=== ACTIONS TO TAKE ===
1. Copy the entries word for word, beginning with the first entry and stopping after the line that contains "point(163,57)".
2. Resume the article on basic PDF text layout in Rust after its last sentence.

=== READING TEXT ===

::::

Rust: PDFs — Basic Text Layout
In the last article we created a two-page PDF in which each page contained only a short Chinese and a Vietnamese sentence. In this article, we look at some basic text layout: how to fit a line of text within a given page width, and how many lines can fit within a given page height. We then create a simple PDF document with more than 70 pages of only Vietnamese text, using only a single font program and font size.
🦀 Index of the Complete Series.
![]() |
|---|
| Rust: PDFs — Basic Text Layout |
🚀 The code for this post is in the following GitHub repository: pdf_02.
⓵ Limitations—We focus on basic text layout. To keep the task simple, we limit the scope of this article to:
- Using only one font program and one font size for the entire document.
- The text contains only a single language — in this case, Vietnamese.
-
Punctuation marks and brackets are treated as part of the immediate “words.”
(In Vietnamese, sequences of letters separated by spaces are morphemes rather than words.)
To further clarify this limitation, consider the note above
(In Vietnamese, ... words.).(In,Vietnamese,, andwords.)are each treated as single units for width calculation. - PDF paragraphs are not right-justified; they are right-ragged.
Although the text contains natural headers, we treat them simply as normal paragraphs.
⓶ Objective—We aim to understand the following essentials of text layout:
- Given a page width in PostScript points, a font program, and a font size, how to break paragraphs into lines that fit the page width.
- Then, given the page height (also in PostScript points), how many of those lines can be written to the page.
● Break each input text paragraph into individual tokens based on spaces.
● Shape each token and calculate its width using the current font program and
font size. Store each (token, PostScript width) pair in a vector.
● Iterate through the token–width vector and build lines according to the page width.
This implementation is very rudimentary. Text layout, especially line breaking, has a long and well-established foundation. Among many approaches, one of the most well-known is the Knuth–Plass line-breaking algorithm.
The link for Breaking Paragraphs into Lines, the original paper by Knuth and Plass http://www.eprg.org/G53DOC/pdfs/knuth-plass-breaking.pdf, as quoted by Wikipedia, no longer works. After some searching, I was able to locate a copy and took the liberty of uploading it to my own Google Drive, since it is a publicly available document.
I have read both Dr. Plass’ thesis and the paper by Prof. Knuth and Dr. Plass. The former is very difficult to read, as it is highly math-centric. The latter is somewhat easier. Implementing the algorithm as described by Prof. Knuth and Dr. Plass would require a significant amount of work.
⓵ Page size:
We are working with A4 size. I have not been able to locate any official Adobe
documentation on paper sizes. Searching with phrases such as
pdf A4 size in postscript point
returns
International standard paper sizes in PostScript and PDF,
which lists ISO 216 paper format dimensions in PostScript points (1 pt = 25.4/72 mm),
rounded to the nearest integer value.

::::

=== RECORDS FOR THE TASK ===
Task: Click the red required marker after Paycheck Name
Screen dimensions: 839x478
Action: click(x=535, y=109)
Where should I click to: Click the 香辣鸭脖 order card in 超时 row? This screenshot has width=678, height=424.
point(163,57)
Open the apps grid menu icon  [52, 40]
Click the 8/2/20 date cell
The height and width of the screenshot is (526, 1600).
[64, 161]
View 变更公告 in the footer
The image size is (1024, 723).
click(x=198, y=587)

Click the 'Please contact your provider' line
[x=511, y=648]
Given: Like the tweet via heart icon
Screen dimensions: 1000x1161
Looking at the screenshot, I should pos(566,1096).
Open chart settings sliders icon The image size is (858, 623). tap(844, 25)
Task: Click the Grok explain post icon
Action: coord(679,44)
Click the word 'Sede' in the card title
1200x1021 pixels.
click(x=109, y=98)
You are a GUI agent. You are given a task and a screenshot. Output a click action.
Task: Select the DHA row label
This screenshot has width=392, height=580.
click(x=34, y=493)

::::

=== RESPONSES PER TASK ===
1.
Task: Click the red required marker after Paycheck Name
Screen dimensions: 839x478
Action: click(x=535, y=109)
Where should I click to: Click the 香辣鸭脖 order card in 超时 row? This screenshot has width=678, height=424.
point(163,57)

2.
In PDF, we work with PostScript points, where 1 PostScript point = 1/72 inch
exactly. 1 inch equals 25.4 mm. The A4 width and height in
PostScript points are calculated as:
● Width: (210 ÷ 25.4) × 72 ≈ 595.2755 PostScript points.
● Height: (297 ÷ 25.4) × 72 ≈ 841.8897 PostScript points.
In the
previous post,
we were
hardcoding 595 and
842:
316
"MediaBox" => vec![0.into(), 0.into(), 595.into(), 842.into()],
Viewing the
PDF 1.7 Reference Document
in PDFXplorer
shows that the MediaBox is defined as (0, 0, 595.22, 842):

Please note:
● 0, 0 — the X and Y coordinates of the bottom-left corner.
● 595.22, 842 — the X and Y coordinates of the top-right corner.
⓶ Page margin: Google search suggests that there is no standard
A4 page margin, which makes sense. A 20mm margin seems reasonable.
A4 page geometry is defined in the
pdf_02/src/page_geometry.rs module, which we will discuss
further in a later section.
💡 Please note: on both Windows and Ubuntu, I’m running Rust version
rustc 1.90.0 (1159e78c4 2025-09-14).
This is once again a one-off project—I don’t plan to update it in future development.
I want to keep a log of progress exactly as it occurred. Future code may
copy this and make changes to it. I’ve placed the project under the
pdf_02 directory. The structure is:
├── build.rs
├── Cargo.toml
├── set_env.bat
├── src
│ ├── main_rustybuzz.rs
│ ├── main_harfbuzz_text_shape.rs
│ ├── main_line_width.rs
│ ├── main_text_layout.rs
│ ├── main.rs
│ ├── page_geometry.rs
│ ├── pdf_font_info.rs
│ ├── pdf_gen.rs
│ ├── pdf_text.rs
│ ├── subset_builder.rs
│ └── text_layout.rs
└── text
└── essay.txt
The first four modules under src/—main_*.rs—are self-contained
Rust programs that I wrote in the listed order to help me understand
text shaping. We discuss these in the
Text Shaping Investigative Code section.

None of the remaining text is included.